Call to action: I would love to see the following done:
- Check out some of the libraries with large writable segments. An extreme example of this is libaudiofile. This library has 92 kb of dirty, private rss (isn't that naughty!). To make matters worse, the library is used by 22 processes on my GNOME 2.14 desktop. This is about 2 MB of memory! Let's figure out why this is happening and make the data const. Also, it might be wise to see if we could reduce the number of programs using this library. We should try to find any other instances of this.
- Let's get some smaps based data in gnome-system-monitor, and possibly more low level tools as well.
- We should look at tools like exmap to get per-page level rss into. This is useful for finding out things like
what pages does evolution use from libgtk and why. We can use this tool to figure out what we can do for low memory users: we can simulate high levels of swapping by allocating memory in a dummy process. We should then see what pages must be loaded from disk to use the desktop, evolution, etc.
- It'd be great to set a community goal for 2.16.

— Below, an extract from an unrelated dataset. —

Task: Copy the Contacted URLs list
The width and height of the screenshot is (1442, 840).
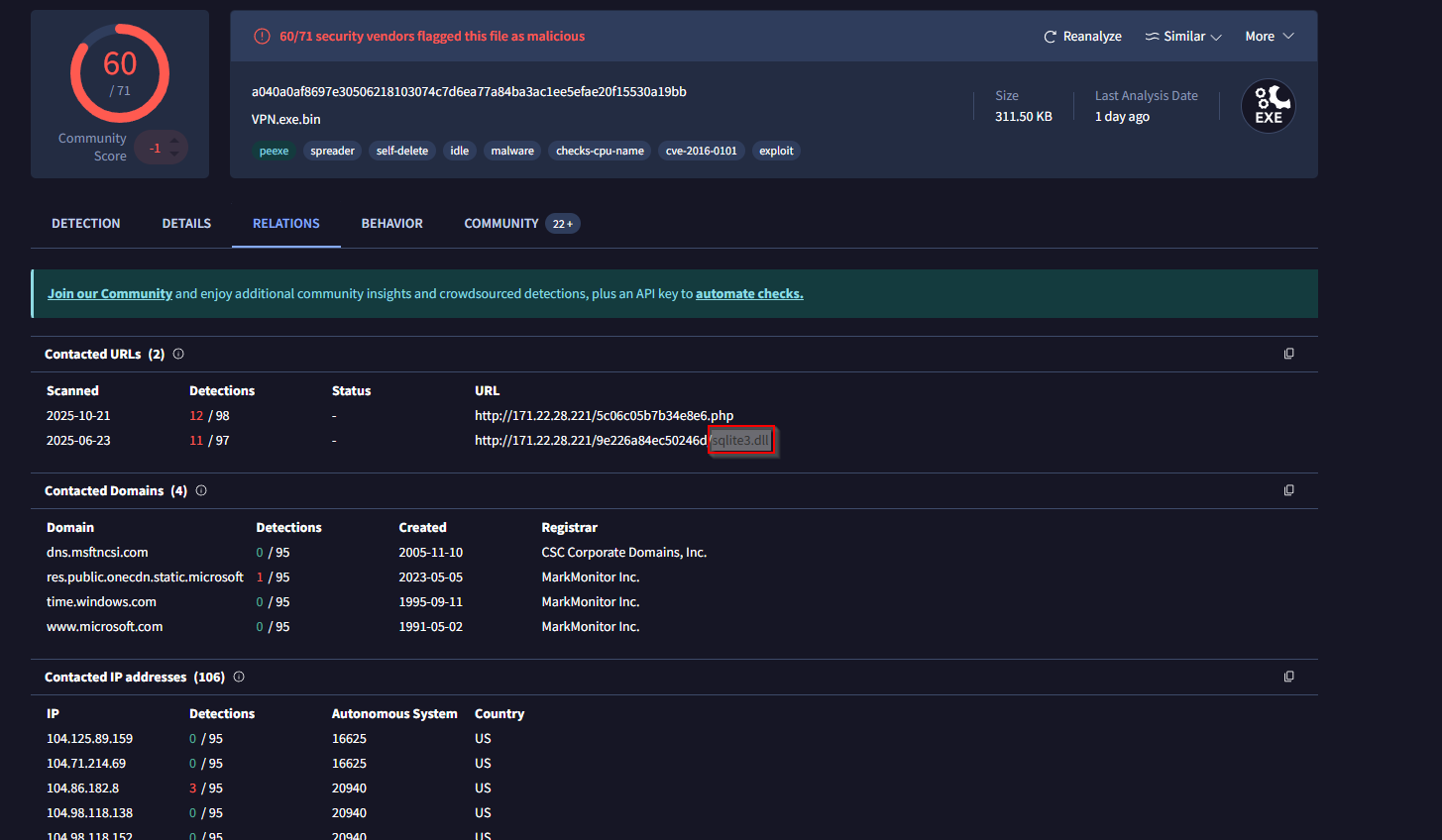Action: click(x=1288, y=354)
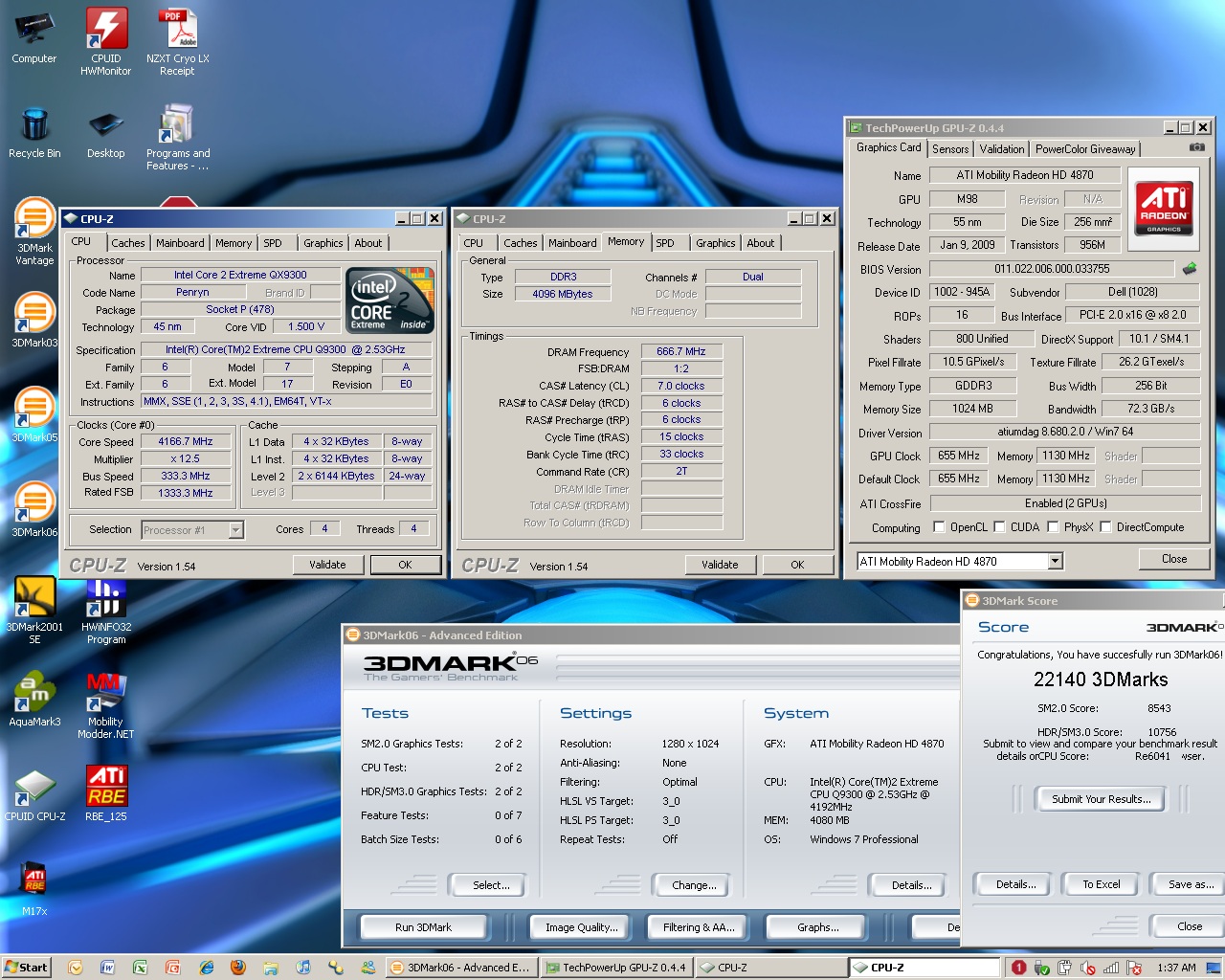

We will reduce the private rss used by all GNOME processes in setup X by Y MB. We should also take statistics from 2.14 to make sure that there are no memory usage regressions.
In other performance related news, somebody has finally gotten good statistics on Firefox's memory usage. It looks like Mozilla is leaking pixmaps when browsing with tabs. I think there are many people who would be made much happier if this could be fixed. This is really great data gathering, and I'd like to see more of it.